Scotland Yard, que hasta enero de este año fue todo menos diligente y contundente ante un abanico tan amplio de posibles delitos, parece estar decidida a peinar todos los ánguslos del escándalo bajo la dirección de Sue Akers, la comisaria al mando de la llamada operación Weeting, una energética oficial no contaminada por el caso como su jefe, Sir Paul Stephenson, el máximo responsable de la policía metropolitana que ayer presentó la dimisión.
«The Sunday Telegraph» profundizó en la rama policial de este entramado de relaciones peligrosas al divulgar que Stephenson aceptó hasta 14 invitaciones para alojarse en un retiro rural de una firma de relaciones públicas asociada a Neil Wallis, ex director de «News of the World» detenido el pasado jueves, que fue contratado como consultor de comunicación por el jefe de Scotland Yard en 2009
Por otro lado, ayer, una fuente policial citada por este dominical explicaba que James Murdoch, hijo del magnate australiano y máximo responsable del negocio europeo de su compañía, estaba siendo investigado por un posible intento de tapar unas escuchas «de escala industrial». El círculo parece cerrarse en torno a la cúspide del gran emporio mediático levantado por esta familia australiana, una caída a los infiernos que podría ofrecer la estampa de la humillación de un otrora temido e imbatible empresario, el próximo martes, cuando el octogenario presidente de News Corp. comparezca con su hijo y Brooks ante el Parlamento. «Las aguas están salpicando ya en los tobillos de los Murdoch», dijo ayer el diputado laborista Chris Bryant, uno de los políticos más activos con el caso.
La detención de Brooks en domingo es «inusual», como reconoció ayer el propio Bryant, y lleva a algunos diputados a sospechar de que podría ser una maniobra para evitar la comparecencia parlamentaria de la ex directora de «News of the World»: «Me hace preguntarme si no estamos ante una treta para evitar responder a las preguntas en los Comunes», dijo el diputado laborista.

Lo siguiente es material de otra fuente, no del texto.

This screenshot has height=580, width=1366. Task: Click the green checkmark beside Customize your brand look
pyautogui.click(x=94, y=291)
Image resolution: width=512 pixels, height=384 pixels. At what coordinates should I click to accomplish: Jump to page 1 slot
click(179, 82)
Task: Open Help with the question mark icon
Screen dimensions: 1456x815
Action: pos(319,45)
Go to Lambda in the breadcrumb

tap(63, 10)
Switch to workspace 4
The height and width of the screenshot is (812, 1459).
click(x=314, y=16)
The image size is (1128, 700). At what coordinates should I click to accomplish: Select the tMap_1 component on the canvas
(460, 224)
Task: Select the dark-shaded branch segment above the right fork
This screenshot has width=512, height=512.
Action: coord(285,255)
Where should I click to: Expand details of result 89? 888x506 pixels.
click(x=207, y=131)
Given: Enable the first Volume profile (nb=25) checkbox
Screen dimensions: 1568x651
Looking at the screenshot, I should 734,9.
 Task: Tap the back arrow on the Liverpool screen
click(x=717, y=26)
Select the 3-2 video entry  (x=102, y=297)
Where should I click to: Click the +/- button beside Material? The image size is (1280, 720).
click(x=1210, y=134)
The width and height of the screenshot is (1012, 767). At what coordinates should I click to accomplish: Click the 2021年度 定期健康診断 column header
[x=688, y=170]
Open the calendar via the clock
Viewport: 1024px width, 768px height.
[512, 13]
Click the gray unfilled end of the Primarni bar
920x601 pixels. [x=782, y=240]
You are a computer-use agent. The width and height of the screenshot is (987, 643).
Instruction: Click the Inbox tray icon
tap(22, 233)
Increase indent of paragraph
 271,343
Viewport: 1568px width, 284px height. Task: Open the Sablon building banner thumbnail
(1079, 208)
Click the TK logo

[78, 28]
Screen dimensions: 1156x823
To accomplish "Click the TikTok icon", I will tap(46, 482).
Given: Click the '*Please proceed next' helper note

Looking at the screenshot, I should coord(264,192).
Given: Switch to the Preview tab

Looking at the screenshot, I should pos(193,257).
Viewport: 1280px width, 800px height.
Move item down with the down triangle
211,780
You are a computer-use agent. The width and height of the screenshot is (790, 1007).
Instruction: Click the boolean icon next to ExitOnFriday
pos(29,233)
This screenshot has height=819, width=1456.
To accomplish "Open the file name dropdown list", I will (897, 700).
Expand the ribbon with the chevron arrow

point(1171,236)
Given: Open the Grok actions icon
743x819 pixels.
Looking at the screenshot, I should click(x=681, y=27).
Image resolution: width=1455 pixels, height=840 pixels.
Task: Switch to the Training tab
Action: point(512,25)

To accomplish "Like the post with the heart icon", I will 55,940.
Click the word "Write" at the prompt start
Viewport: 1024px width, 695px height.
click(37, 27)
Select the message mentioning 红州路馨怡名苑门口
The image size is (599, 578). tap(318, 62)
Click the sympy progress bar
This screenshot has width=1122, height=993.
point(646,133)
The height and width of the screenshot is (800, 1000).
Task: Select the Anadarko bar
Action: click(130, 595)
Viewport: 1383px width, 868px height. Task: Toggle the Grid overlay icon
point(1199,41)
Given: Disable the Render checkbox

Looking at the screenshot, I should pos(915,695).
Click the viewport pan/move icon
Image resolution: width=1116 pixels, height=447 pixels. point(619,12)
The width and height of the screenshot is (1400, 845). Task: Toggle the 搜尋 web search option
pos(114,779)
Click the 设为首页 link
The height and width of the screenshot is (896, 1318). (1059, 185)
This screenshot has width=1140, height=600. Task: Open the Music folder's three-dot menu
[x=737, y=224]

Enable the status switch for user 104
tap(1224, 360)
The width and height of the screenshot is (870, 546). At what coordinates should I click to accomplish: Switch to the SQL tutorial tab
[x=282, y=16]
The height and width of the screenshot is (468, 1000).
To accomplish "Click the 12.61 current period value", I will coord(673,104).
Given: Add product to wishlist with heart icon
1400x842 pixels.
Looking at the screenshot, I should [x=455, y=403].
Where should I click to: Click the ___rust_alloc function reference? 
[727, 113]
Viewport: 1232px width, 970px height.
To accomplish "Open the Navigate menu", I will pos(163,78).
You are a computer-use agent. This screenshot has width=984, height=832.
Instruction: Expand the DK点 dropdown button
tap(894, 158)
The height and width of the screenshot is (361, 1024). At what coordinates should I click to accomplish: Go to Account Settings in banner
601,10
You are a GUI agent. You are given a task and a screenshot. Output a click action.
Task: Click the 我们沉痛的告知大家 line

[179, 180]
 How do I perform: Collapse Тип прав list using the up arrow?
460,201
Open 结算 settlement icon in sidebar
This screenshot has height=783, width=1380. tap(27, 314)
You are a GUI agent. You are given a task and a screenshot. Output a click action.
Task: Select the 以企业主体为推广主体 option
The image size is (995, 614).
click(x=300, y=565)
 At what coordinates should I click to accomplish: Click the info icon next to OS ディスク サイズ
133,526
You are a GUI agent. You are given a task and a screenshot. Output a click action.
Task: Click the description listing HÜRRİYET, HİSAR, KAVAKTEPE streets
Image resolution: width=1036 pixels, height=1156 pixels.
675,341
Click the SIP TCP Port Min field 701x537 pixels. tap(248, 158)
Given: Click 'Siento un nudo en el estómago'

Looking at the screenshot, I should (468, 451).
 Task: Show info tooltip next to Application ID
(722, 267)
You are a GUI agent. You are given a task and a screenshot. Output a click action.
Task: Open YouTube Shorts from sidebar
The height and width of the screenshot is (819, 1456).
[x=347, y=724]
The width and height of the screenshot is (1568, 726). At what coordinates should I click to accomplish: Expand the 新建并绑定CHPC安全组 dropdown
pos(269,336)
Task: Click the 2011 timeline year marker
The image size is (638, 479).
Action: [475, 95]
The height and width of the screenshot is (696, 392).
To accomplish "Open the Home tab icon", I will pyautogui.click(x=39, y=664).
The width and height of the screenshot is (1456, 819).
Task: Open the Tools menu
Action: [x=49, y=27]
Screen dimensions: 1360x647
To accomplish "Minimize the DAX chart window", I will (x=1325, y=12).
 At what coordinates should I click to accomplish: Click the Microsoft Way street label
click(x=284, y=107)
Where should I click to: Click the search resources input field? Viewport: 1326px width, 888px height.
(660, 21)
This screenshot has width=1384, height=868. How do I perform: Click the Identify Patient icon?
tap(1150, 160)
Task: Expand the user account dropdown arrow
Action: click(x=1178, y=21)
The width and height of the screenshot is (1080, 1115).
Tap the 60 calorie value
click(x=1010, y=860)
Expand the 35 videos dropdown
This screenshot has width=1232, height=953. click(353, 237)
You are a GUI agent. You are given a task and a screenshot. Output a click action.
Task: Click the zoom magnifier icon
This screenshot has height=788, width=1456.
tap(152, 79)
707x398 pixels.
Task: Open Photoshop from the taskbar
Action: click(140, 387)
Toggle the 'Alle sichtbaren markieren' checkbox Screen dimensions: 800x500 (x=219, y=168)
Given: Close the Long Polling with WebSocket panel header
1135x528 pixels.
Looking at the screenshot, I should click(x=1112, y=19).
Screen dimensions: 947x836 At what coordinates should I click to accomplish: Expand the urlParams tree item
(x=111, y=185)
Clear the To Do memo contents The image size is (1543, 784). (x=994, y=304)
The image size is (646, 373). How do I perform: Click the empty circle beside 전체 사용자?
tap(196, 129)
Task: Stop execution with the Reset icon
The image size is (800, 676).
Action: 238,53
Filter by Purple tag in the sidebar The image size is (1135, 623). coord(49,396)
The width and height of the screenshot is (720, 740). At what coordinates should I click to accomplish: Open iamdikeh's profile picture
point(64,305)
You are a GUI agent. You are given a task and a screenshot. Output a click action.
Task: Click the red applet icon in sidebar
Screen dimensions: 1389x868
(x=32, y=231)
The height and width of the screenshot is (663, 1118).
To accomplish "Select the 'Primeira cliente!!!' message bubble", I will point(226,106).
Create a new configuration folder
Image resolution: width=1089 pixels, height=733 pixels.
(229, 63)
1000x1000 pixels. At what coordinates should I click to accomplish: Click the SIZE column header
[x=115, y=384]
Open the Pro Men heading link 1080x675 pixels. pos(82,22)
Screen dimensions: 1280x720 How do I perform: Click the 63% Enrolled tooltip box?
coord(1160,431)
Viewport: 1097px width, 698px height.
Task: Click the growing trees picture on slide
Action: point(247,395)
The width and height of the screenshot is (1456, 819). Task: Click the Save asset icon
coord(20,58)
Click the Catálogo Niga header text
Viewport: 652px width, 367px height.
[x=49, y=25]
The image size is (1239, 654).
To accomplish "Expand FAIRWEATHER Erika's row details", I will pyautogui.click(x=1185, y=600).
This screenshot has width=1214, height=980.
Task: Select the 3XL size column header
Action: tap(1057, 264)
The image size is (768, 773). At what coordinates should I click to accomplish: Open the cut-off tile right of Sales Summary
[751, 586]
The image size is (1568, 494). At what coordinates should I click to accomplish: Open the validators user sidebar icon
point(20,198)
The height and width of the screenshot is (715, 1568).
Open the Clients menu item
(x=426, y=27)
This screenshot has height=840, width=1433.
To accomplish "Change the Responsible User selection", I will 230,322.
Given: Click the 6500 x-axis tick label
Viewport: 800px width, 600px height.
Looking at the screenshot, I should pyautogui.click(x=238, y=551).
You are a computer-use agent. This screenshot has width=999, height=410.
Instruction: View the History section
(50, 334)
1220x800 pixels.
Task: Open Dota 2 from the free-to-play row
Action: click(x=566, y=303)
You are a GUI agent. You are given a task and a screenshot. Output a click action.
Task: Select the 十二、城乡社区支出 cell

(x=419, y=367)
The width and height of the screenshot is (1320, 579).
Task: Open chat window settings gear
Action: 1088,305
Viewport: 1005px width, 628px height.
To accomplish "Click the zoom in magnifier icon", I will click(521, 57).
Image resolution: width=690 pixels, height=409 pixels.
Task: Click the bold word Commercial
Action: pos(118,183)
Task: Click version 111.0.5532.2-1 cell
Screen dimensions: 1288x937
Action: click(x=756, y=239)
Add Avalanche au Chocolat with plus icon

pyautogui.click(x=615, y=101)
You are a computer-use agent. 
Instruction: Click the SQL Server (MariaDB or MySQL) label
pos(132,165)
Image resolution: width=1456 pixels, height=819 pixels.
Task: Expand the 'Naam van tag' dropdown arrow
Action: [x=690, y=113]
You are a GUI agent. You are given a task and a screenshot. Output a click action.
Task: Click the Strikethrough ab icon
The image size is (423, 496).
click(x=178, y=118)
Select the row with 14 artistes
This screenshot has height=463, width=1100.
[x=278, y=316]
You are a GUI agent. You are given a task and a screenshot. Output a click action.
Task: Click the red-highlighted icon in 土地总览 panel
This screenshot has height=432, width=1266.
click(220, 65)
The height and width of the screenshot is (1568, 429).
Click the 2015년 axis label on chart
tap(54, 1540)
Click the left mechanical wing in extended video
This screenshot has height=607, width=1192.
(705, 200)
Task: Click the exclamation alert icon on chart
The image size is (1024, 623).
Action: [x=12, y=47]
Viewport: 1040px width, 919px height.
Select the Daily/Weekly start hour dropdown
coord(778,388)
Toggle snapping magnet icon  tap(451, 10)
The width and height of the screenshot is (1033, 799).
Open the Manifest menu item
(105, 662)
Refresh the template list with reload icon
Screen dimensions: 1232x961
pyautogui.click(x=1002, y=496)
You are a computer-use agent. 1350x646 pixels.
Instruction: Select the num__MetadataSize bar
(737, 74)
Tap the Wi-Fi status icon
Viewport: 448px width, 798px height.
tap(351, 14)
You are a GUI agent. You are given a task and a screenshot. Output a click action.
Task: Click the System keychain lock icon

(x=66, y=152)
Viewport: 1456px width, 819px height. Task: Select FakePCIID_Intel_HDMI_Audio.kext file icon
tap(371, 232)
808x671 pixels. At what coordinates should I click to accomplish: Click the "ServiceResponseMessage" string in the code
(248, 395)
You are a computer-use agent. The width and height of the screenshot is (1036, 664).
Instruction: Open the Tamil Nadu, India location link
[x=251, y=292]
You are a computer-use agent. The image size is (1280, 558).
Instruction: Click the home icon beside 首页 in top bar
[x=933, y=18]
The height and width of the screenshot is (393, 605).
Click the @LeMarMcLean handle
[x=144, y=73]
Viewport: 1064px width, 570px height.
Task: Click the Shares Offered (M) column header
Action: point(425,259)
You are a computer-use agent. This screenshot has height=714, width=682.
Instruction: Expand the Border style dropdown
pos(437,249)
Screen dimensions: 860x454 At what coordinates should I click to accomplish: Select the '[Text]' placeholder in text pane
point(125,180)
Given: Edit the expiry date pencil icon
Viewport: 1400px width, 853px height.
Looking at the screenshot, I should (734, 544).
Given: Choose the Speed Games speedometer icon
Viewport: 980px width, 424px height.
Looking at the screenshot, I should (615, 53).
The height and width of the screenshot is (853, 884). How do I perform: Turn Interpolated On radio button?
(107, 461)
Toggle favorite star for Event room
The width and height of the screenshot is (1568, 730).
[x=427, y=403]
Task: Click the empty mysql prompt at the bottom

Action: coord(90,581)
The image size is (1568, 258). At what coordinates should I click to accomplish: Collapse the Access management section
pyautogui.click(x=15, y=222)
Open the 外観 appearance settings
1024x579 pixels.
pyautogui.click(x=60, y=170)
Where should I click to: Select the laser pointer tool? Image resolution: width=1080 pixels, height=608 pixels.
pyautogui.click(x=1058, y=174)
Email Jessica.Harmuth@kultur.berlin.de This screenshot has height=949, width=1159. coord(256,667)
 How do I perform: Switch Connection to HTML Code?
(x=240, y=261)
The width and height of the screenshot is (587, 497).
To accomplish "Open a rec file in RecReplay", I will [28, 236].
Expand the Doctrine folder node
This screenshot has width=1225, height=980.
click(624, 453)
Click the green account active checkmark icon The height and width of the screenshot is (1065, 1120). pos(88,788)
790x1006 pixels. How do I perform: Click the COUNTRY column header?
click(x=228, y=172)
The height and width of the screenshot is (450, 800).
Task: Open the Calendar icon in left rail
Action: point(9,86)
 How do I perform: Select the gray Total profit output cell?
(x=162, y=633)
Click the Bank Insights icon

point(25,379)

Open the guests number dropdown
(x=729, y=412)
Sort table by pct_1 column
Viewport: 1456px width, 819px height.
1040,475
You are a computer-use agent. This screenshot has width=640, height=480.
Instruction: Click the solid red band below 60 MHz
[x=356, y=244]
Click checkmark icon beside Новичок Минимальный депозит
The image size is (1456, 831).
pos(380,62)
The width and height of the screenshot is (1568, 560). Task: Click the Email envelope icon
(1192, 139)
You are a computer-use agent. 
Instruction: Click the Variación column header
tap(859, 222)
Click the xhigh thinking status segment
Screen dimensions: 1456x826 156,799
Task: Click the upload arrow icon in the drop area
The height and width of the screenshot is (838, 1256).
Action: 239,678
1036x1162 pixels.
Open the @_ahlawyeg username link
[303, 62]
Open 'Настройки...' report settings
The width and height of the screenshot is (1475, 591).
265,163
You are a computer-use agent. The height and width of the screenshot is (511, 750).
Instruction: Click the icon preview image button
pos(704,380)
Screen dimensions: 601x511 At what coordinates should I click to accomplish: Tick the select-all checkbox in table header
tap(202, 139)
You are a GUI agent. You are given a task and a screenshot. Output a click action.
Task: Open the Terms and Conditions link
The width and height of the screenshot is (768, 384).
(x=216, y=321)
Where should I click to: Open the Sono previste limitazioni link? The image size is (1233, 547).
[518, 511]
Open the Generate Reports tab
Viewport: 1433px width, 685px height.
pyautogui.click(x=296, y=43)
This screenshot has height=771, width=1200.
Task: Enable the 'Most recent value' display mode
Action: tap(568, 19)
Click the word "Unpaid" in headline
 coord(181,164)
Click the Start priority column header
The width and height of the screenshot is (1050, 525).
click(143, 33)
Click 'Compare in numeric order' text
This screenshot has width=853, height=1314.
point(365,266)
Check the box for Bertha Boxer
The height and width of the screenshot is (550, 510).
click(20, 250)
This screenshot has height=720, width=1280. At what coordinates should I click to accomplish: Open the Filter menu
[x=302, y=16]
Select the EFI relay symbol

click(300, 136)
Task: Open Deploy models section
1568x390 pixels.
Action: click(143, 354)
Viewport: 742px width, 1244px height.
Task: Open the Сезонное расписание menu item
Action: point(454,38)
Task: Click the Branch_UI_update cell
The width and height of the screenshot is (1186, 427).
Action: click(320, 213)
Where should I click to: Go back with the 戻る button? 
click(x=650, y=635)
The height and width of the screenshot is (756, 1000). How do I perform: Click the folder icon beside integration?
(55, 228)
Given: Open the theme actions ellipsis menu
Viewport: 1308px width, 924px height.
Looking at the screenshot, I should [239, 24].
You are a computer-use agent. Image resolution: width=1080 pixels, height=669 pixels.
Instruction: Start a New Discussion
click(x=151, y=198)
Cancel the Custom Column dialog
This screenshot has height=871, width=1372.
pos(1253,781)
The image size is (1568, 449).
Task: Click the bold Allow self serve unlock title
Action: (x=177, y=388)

El presidente de la comisión ante la que comparecerán, el conservador John Whittingdale, también expresó ayer una preocupación similar porque el arresto de Brooks pueda impedir que acuda al Parlamento.
Ante la incomodidad de Cameron, que ha visto cómo en dos semanas eran arrestados por la Policía dos amigos suyos, Brooks y Andy Coulson, sucesor de Brooks en la dirección de «News of the World» y portavoz del primer ministro hasta enero, ayer laboristas y liberales coincidieron en pedir límites a la concentración de la propiedad de los medios.
El líder de la oposición, Ed Milliband, pidió un acuerdo entre todos los partidos para adoptar una nueva ley que regule las normas de adquisición en el mercado de los medios y que permita limitar las propiedades de Murdoch en Reino Unido. «Tiene demasiado poder sobre la vida británica», dijo Milliband en una entrevista en «The Observer». «No es sano que una persona tenga el 20% del mercado de la prensa, la plataforma Sky y Sky News», dijo Milliband.
Sus propuestas fueron recogidas de inmediato por Nick Clegg, viceprimer ministro y líder liberal, que ha optado por alejarse del escándalo y distanciarse de un Cameron cada vez más afectado por el virus Murdoch. «Debemos revisar las normas sobre pluralidad para asegurarnos de que tenemos una pluralidad adecuada en la prensa británica», dijo Clegg en una entrevista en la BBC. Con su dominical más leído cerrado, varios de sus colaboradores más importantes dimitidos o bajo arresto y una creciente discordia entre sus hijos por la sensación de caída al vacío, Murdoch podría enfrentarse además a una ofensiva legal contra su imperio privado.